Q1 — High-level understanding
Verdict: Claude stronger on developer comprehension and sequencing.

Both tools accurately explained the request flow and main components. However, while Codex adhered more closely to the structure of the question itself, Claude introduced the system in a sequence that felt more natural for building understanding — components first, followed by request flow.

Q2 — Onboarding experience
Verdict: Claude stronger for experienced developers, Codex stronger for guided onboarding.

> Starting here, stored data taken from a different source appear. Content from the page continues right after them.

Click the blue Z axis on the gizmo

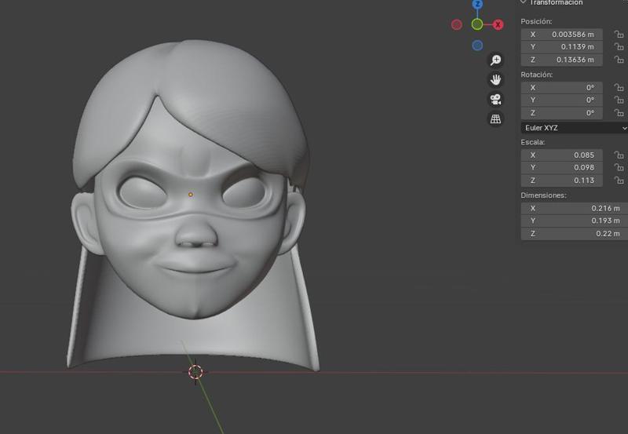point(477,5)
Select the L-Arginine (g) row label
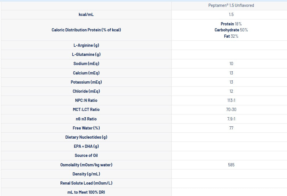Viewport: 287px width, 196px height. pyautogui.click(x=86, y=45)
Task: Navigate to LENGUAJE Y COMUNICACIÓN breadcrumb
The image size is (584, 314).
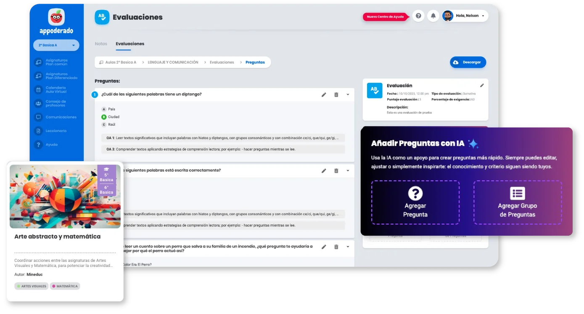Action: pyautogui.click(x=172, y=62)
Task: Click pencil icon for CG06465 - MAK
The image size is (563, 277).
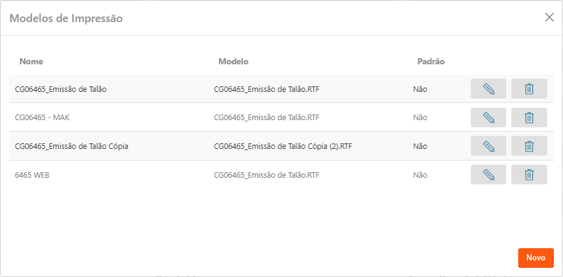Action: point(488,117)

Both tools provided accurate and actionable setup instructions, but they appeared to assume different developer personas. Codex took a more guided and safety-aware approach, directing the user toward documentation and contributor guides first, while also surfacing warnings about modified files. Claude, by contrast, assumed a more experienced developer and prioritised direct entry into the codebase through the main execution flow and core components.

Q3 — Request execution walkthrough
Verdict: Claude provided the stronger conceptual walkthrough.

Both tools delivered technically strong and detailed explanations of the request lifecycle. However, Claude structured the explanation in a way that was easier to internalise, presenting the flow as a coherent sequence with clear conceptual boundaries between each stage. Its formatting, step compression, and final "full picture" diagram made the overall request lifecycle easier to reason about. Codex, by contrast, provided a more exhaustive technical trace with stronger emphasis on implementation detail, file references, and execution stages.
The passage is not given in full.